Exercise aim:
Lay out the data from the line containing "Task: Click the Read more button" through the line containing "Click the Set" as a JSON list of strings, with one string per line and no blank lines.

________________________________________

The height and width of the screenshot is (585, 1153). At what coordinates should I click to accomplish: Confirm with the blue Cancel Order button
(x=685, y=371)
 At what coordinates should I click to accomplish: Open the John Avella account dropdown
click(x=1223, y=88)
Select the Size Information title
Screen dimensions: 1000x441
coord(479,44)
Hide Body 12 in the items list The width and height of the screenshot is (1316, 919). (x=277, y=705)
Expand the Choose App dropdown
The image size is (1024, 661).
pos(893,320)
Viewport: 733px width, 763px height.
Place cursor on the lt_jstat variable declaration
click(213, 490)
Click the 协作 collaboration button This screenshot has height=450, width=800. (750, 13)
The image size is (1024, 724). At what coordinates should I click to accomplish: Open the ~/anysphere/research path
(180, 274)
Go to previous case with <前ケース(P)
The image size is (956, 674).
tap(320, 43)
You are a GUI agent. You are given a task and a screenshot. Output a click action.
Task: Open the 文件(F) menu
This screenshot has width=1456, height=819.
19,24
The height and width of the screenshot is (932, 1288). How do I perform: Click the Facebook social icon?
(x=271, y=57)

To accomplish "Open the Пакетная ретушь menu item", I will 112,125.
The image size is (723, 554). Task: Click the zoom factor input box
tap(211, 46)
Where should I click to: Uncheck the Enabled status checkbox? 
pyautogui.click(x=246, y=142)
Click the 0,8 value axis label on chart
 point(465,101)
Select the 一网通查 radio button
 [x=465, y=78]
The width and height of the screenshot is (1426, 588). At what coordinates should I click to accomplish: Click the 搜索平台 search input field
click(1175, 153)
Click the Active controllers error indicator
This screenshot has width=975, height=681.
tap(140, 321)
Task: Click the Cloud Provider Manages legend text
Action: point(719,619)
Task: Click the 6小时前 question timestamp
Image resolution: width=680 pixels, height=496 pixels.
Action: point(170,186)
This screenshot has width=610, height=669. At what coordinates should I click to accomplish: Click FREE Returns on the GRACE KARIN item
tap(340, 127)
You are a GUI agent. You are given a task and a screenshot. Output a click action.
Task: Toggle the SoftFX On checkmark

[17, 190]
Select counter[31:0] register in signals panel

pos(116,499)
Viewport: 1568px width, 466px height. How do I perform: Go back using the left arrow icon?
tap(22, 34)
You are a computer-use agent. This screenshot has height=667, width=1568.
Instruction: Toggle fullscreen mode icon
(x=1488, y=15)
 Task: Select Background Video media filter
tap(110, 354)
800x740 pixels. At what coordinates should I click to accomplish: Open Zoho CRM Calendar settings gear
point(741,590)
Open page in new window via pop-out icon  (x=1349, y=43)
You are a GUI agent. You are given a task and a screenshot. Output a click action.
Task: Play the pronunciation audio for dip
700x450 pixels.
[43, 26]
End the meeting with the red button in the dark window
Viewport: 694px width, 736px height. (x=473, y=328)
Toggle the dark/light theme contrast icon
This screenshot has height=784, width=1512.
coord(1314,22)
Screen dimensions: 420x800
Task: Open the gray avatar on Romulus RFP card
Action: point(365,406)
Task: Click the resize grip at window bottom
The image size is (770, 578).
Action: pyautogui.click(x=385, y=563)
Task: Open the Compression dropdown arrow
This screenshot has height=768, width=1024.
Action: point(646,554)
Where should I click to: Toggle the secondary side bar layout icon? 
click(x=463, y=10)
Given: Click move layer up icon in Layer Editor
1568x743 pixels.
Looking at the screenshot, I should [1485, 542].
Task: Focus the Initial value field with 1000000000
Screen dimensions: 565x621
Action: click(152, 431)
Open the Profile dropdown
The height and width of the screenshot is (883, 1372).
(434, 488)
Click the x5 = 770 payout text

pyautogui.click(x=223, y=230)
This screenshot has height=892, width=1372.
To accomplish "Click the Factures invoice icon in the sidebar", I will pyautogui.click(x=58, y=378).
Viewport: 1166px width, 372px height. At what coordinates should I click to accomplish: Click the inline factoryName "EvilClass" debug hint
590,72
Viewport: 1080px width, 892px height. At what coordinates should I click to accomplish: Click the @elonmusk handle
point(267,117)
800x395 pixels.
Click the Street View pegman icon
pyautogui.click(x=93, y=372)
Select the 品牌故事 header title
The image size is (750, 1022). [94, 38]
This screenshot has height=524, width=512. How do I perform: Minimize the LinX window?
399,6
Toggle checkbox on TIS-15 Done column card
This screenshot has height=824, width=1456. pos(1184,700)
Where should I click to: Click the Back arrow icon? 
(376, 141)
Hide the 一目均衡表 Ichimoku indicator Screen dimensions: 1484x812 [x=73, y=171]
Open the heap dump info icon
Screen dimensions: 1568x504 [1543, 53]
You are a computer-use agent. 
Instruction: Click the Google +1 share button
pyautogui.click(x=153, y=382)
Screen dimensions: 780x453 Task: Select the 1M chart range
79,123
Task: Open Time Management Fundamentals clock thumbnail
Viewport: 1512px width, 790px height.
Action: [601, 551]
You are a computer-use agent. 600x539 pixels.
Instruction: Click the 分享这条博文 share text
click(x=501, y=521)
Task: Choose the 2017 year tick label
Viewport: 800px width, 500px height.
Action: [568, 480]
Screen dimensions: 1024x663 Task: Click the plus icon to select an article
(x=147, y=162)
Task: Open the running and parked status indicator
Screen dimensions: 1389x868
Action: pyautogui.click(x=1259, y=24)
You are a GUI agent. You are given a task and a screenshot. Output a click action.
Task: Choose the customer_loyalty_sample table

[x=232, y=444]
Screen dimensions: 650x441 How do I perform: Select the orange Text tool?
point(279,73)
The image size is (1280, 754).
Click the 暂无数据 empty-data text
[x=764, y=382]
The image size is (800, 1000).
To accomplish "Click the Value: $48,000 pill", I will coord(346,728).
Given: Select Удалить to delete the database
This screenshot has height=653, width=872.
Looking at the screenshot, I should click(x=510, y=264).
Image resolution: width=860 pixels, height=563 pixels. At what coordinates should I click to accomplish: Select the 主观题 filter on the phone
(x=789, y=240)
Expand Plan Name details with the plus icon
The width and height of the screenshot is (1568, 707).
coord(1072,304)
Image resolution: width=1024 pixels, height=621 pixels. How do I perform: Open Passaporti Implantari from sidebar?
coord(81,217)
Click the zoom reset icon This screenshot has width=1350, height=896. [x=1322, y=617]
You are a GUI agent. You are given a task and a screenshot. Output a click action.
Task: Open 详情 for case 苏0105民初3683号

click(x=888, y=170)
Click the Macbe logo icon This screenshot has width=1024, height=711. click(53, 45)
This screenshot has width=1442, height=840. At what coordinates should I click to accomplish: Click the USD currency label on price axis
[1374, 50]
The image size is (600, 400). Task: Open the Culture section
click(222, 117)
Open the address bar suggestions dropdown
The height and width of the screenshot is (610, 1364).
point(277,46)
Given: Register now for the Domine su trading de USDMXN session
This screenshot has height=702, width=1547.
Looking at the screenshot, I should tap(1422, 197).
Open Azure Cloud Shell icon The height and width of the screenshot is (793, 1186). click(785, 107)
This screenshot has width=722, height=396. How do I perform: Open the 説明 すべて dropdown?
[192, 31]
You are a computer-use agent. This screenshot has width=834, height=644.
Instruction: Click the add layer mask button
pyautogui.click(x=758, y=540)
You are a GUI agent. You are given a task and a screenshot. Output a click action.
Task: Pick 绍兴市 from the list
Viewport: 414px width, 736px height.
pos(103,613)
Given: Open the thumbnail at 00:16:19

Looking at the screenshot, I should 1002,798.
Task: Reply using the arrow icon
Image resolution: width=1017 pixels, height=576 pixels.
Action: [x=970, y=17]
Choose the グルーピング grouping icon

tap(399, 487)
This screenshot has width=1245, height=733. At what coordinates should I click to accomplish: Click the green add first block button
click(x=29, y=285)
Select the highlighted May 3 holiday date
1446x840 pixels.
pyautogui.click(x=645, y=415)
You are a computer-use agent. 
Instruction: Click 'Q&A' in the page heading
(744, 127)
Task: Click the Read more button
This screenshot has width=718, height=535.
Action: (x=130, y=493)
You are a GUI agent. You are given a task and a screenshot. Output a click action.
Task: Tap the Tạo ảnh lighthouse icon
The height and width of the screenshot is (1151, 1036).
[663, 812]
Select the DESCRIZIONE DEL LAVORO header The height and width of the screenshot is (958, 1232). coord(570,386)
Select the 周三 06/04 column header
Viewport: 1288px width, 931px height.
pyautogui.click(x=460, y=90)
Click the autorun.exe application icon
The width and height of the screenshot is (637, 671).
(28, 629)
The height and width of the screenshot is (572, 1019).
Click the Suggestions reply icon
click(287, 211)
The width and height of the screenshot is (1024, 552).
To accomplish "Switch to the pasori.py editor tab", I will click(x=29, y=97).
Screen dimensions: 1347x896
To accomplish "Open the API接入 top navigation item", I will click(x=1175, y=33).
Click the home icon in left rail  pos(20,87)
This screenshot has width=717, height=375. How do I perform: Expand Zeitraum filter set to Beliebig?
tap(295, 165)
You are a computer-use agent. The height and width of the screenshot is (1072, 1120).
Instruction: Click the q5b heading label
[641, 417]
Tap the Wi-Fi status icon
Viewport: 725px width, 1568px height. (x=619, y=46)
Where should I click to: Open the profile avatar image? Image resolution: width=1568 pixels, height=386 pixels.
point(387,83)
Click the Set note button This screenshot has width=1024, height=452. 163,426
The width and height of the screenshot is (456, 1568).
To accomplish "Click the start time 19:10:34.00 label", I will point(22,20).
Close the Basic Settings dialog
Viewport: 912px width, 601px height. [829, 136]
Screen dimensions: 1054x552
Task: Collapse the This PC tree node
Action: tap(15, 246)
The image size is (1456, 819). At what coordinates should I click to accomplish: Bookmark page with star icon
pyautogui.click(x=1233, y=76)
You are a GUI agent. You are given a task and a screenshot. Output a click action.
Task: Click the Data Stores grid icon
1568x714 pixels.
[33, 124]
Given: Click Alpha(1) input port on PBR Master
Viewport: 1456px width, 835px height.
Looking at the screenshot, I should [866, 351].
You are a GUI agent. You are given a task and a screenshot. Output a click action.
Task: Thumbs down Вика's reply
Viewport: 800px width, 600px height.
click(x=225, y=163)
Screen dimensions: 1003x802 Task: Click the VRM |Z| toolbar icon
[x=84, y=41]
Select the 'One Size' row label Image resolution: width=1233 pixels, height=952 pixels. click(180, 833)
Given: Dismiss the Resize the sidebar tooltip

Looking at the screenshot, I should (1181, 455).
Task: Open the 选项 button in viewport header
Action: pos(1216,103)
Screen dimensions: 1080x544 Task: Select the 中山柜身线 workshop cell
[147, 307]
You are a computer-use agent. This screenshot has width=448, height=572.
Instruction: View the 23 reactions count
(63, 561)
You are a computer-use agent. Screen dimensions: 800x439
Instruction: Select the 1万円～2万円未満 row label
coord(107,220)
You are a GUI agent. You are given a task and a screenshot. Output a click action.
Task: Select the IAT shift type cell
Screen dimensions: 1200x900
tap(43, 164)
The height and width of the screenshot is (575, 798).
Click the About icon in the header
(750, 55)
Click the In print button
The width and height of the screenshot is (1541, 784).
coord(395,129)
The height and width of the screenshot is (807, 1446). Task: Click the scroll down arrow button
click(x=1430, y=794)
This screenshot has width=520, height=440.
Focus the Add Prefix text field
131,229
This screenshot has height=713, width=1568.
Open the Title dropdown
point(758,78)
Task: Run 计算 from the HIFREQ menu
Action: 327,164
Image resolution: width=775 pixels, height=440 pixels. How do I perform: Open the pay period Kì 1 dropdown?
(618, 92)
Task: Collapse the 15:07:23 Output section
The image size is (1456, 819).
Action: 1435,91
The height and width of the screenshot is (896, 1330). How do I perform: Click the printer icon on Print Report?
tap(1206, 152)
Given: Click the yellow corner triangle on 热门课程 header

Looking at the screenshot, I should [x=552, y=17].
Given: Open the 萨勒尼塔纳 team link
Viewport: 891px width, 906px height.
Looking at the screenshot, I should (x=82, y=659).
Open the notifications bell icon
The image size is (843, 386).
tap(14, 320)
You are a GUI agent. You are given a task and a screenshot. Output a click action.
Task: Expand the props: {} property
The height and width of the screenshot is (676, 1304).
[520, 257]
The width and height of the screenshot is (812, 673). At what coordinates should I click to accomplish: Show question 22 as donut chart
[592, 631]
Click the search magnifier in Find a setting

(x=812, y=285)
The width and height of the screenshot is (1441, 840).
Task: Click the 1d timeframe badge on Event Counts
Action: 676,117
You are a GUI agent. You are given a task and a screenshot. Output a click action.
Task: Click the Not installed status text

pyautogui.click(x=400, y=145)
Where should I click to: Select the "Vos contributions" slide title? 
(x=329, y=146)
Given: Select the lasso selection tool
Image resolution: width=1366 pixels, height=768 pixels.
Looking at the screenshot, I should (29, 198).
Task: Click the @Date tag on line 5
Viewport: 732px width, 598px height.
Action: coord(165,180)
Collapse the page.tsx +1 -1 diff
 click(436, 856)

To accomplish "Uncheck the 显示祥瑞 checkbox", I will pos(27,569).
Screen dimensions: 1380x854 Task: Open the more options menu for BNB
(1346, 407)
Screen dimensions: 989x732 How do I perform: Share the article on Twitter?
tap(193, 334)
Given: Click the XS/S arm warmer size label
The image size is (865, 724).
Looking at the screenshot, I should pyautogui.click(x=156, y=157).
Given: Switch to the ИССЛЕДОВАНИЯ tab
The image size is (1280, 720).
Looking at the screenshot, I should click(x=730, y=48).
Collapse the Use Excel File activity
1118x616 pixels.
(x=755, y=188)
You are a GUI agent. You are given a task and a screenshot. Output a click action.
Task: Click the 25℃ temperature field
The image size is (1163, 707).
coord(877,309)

________________________________________

Exercise answer:
[
  "Task: Click the Read more button",
  "This screenshot has width=718, height=535.",
  "Action: (x=130, y=493)",
  "You are a GUI agent. You are given a task and a screenshot. Output a click action.",
  "Task: Tap the Tạo ảnh lighthouse icon",
  "The height and width of the screenshot is (1151, 1036).",
  "[663, 812]",
  "Select the DESCRIZIONE DEL LAVORO header The height and width of the screenshot is (958, 1232). coord(570,386)",
  "Select the 周三 06/04 column header",
  "Viewport: 1288px width, 931px height.",
  "pyautogui.click(x=460, y=90)",
  "Click the autorun.exe application icon",
  "The width and height of the screenshot is (637, 671).",
  "(28, 629)",
  "The height and width of the screenshot is (572, 1019).",
  "Click the Suggestions reply icon",
  "click(287, 211)",
  "The width and height of the screenshot is (1024, 552).",
  "To accomplish \"Switch to the pasori.py editor tab\", I will click(x=29, y=97).",
  "Screen dimensions: 1347x896",
  "To accomplish \"Open the API接入 top navigation item\", I will click(x=1175, y=33).",
  "Click the home icon in left rail  pos(20,87)",
  "This screenshot has width=717, height=375. How do I perform: Expand Zeitraum filter set to Beliebig?",
  "tap(295, 165)",
  "You are a computer-use agent. The height and width of the screenshot is (1072, 1120).",
  "Instruction: Click the q5b heading label",
  "[641, 417]",
  "Tap the Wi-Fi status icon",
  "Viewport: 725px width, 1568px height. (x=619, y=46)",
  "Where should I click to: Open the profile avatar image? Image resolution: width=1568 pixels, height=386 pixels.",
  "point(387,83)",
  "Click the Set note button This screenshot has width=1024, height=452. 163,426"
]